S&P500の予想PERとは各銘柄の予想EPS(1株当たり利益)と現状の株価を比較した指標。この倍率が高くなるほど割高といえる。
地口さんに取材した2025年3月にS&P500の予想PERは18倍台まで低下し、過熱感が薄れていた。
トランプ大統領が「相互関税」の具体的な内容を発表すると、S&P500の下落に拍車がかかった。
事前予想を上回る高税率だったことから「輸入物価の高騰により米国経済自体も景気後退に陥る」との懸念が拡大したのだ。
この急落に伴い、予想PERはさらに割安な水準へ訂正された。
「S&P500の直近5年間における予想PERのボトム(下限)は13〜14倍です。ブラックロックでは、S&P500に採用されている500社の営業利益が今期以降に10〜15%程度の伸びを示すと想定しています。

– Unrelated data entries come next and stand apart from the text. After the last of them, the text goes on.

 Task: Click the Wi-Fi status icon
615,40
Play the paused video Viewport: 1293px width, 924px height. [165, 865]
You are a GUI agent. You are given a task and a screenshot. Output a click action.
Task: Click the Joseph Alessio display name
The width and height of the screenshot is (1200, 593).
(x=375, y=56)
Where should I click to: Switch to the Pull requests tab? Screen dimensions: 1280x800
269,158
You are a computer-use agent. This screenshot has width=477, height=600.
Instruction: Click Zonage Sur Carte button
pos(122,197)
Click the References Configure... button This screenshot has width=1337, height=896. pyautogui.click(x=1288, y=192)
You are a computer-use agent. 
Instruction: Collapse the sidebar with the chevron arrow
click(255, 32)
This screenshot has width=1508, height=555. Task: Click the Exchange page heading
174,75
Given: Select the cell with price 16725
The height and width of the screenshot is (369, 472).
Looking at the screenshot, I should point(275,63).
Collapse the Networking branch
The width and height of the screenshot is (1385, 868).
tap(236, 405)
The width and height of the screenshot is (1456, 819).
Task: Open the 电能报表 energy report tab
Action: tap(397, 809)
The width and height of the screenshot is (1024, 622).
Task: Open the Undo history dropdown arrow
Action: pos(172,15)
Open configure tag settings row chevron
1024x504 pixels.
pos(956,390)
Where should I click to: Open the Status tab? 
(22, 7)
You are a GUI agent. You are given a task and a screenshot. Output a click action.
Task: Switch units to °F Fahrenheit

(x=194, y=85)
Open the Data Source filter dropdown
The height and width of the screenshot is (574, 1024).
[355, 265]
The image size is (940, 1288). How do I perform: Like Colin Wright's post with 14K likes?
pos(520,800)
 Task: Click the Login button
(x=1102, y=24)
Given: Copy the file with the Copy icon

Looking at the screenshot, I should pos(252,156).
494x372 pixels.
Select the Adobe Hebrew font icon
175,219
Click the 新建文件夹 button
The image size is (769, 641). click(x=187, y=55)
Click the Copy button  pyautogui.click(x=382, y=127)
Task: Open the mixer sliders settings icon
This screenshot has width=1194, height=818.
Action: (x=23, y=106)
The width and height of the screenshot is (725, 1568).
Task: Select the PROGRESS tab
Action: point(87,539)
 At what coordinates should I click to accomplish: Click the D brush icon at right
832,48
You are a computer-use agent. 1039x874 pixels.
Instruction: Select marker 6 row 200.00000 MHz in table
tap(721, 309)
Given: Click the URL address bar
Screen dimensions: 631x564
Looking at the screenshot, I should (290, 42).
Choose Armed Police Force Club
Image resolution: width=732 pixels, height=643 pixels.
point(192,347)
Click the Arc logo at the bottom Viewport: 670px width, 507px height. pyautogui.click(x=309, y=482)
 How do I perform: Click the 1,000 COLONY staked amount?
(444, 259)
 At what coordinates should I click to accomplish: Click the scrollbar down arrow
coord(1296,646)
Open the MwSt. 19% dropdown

その点も加味すれば、足元の米国株は確かに割安な水準にありますね」
割安=買い時かもしれないが、米国の景気が実際に悪化すると株価はもっと下がる気がする。
良悪シナリオ

2025年下半期から2027年までのいいシナリオと悪いシナリオを推察していただこう。
まずはいいシナリオを3パターン。
「米国の物価上昇率が2%台前半まで低下する一方、経済成長率が実質2〜3%の水準で推移すれば、FRB(連邦準備制度理事会)は追加利下げに踏み切りやすくなります。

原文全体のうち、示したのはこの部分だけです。